Plus heureux que D'Anville, M. Walckenaër (1) a eu à sa disposition les cartes de Cassini. Il a trouvé, à l'aide du compas, que le milieu de la distance qui sépare Anse de Mâcon, tombe précisément à Saint-Jean-d'Ardière, petit village situé sur la route de Paris et qui possède un beau pont sur l'Ardière. En fixant ainsi la position de Lunna, il a supposé que l'ancienne voie romaine suivait exactement la même direction que la route actuelle, ou en d'autres termes que ces deux routes n'en faisaient qu'une. Or, c'était une erreur. Depuis 1767, la route de Paris qui, jusques là, traversait Belleville, comme la voie romaine le faisait anciennement, a abandonné cette petite ville et a été transportée à un kilomètre environ à l'ouest, position qu'elle occupe encore aujourd'hui. Donc, Lunna ne pouvait pas se trouver sur la nouvelle route.

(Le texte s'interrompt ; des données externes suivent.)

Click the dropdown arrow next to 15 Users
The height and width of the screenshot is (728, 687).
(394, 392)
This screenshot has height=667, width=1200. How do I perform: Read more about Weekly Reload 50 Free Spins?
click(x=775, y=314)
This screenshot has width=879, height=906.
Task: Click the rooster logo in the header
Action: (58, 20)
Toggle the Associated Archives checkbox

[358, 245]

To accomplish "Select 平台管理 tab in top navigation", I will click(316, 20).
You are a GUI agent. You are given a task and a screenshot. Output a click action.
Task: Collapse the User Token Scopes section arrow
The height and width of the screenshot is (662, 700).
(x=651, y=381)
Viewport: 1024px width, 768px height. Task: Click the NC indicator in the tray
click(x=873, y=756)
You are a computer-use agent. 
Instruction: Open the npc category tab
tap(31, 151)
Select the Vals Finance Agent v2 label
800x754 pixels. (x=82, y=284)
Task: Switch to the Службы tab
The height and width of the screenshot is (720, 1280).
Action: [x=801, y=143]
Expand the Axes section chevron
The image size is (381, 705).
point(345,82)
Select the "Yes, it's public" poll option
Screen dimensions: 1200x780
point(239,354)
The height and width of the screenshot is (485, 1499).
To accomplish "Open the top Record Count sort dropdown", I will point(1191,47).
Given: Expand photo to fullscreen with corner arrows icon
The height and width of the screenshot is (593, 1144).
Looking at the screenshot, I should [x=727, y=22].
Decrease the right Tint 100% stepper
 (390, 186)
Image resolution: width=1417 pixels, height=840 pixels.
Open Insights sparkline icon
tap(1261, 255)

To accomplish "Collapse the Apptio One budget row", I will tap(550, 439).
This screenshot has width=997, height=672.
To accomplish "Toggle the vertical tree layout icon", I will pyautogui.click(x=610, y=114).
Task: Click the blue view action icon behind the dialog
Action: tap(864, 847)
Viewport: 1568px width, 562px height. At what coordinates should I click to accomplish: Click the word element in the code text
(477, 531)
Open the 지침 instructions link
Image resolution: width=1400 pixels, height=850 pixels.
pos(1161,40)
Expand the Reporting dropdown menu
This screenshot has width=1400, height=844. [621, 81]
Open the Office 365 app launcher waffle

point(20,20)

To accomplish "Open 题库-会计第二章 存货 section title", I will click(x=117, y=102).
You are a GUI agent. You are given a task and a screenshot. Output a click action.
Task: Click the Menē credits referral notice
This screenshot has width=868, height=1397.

Les Mémoires de la Société Eduenne (2) présentent ce point de géographie ancienne comme encore indécis. Dans la description du pays des Ségusiaves, on lit ces mots : Lunna, lieu entre Assa Paulini et Matisco, dont la position n'est pas bien connue. Et plus loin: Lunna, lieu à chercher entre Belleville et Beaujeu.

(1) Géographie ancienne, historique et comparée des Gaules celtique et transalpine, 2 vol. in-8. Paris, 1839.

(2) Autun, 1844, in-8, pages 8 et 11.